Tree induction algorithms also require one of the following to be specified: the depth of the tree, the number of leaves, or the minimum number of training instances per leaf. We can select the best tree depth by cross-validation.

R2: Lack of interpretability, sparse regularization

Oblique splits can also be visualized in different ways, eg, split weights can be viewed as a matched filter in vision applications. We respectfully disagree that decision trees are only useful because of interpretability, as for some moderate-size datasets they offer state-of-the-art results.
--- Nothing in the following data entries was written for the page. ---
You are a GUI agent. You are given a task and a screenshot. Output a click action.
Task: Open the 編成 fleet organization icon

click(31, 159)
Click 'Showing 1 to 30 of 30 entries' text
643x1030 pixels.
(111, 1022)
Our approach can also be used to learn axis aligned splits through use of sparse regularizers.

R2: what happens if some node's weight is zero?

It is extremely unlikely that a node's weights become zero. In this case we can select either of the two subtrees to proceed, but with datasets we've used this has not happened.

R2: lack of details in experiments

We will improve the description of experiments, and we will show two additional baselines: randomized oblique trees and OC1.

R3: Stable SGD is not described very clearly. How are data points assigned to leaves?

The data points are assigned to leaves given the parameters at the beginning of each stable SGD iteration. The leaf assignments are kept fixed within several SGD updates. We will include pseudo-code in the supplementary material.

R3: Fig 2: are these results obtained when applying SGD or stable SGD? What does an "active" leaf mean exactly?

These results are obtained by applying stable SGD. An active leaf is a leaf to which at least one training datum is assigned.

R3: line 10 of Algorithm 1, \Theta is updated and then projected on a simplex.. how do you solve this projection problem?

In our formulation, \theta is exponentiated and normalized through softmax to produce a probability distribution (see Eq. (3)). Thus, no explicit projection onto the simplex is required. Line 10 of Alg 1 includes a projection for general cases in which a projection may be necessary.

R3: What is FSGD?

SGD with fast loss-augmented inference.

R4: non-greedy algorithms for decision tree optimization

Approaches by Bennet [1-3] are computationally expensive and limited by tree depth. To our knowledge, no non-greedy baseline exists in the literature that applies to moderate-sized trees and thousands of training examples.

R4: comparisons to neural net

These are standard datasets where results of other models are known. Our focus was to compare against decision tree algorithms.

R5: improvements tend to be small.

In two of datasets, the improvements are relatively large, especially when tree depth is small. In two other datasets the improvements are small but positive, outperforming axis-aligned splits. That said, our main contribution is a new formulation connecting decision trees and latent structural SVMs. This formulation can also be used for training other related models such as mixtures of experts.